In parts of the world where bowel malignancy is rare and diverticulitis is uncommon, these two diseases seldom enter into the differential diagnosis. Helminthoma in its chronic stage, however, may closely simulate ameboma or a colonic carcinoma clinically and radiologically. It may be firm, irregular and non-tender to palpation and produce a mass partially encircling the bowel on barium enema examination, CT, or ultrasound. The intactness of the mucosa, with no evidence of ulceration or destruction, and the intramural location of the mass should help to distinguish helminthoma from carcinoma. Further, there may not be melena clinically, and there is often a history of a prior subacute inflammatory process in the area. Unfortunately, this combination of clinical and imaging findings, does not exclude ameboma, carcinoma or even tuberculosis.

Since helminthomas occur most commonly in the cecum and ascending colon, they are most frequently misdiagnosed in their acute phase as appendicitis or amebiasis, with abscess formation. The more gradual onset of symptoms, absence of periumbilical pain, and an elevated eosinophil count may help exclude appendicitis. When a normal appendix is seen radiologically, or by CT or ultrasound, and there is an intramural cecal mass, especially in patients with a lengthy clinical history, the possibility of helminthoma needs to be considered.

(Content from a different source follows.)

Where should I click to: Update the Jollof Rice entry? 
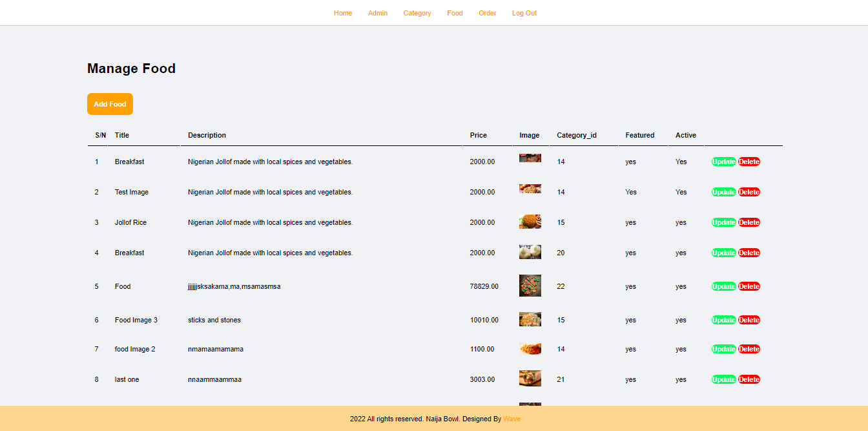tap(724, 222)
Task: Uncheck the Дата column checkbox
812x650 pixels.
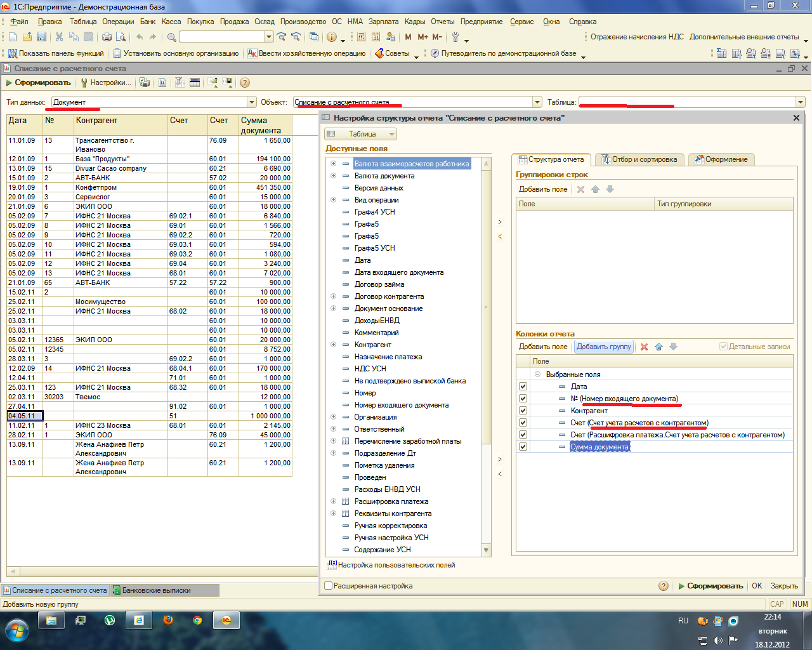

Amebiasis or ameboma may be recognized because there are usually other areas of amebic colitis, as well as the local contraction which usually occurs around the full width of the bowel.

Schistosomiasis can occasionally present as a solitary polypoid mass, which is characteristically intraluminal, usually in the rectum or sigmoid colon; careful search will nearly always demonstrate other areas of involved bowel, with mucosal edema, polyps, and thickening of the wall. Scanning may show calcified schistosome ova around the bowel, but these may be coincidental because patients with schistosomiasis can develop a helminthoma also.

As with many other tropical diseases, the radiologist needs to know the pattern of local diseases and have a high index of suspicion to suggest the right diagnosis. An element of good luck also helps.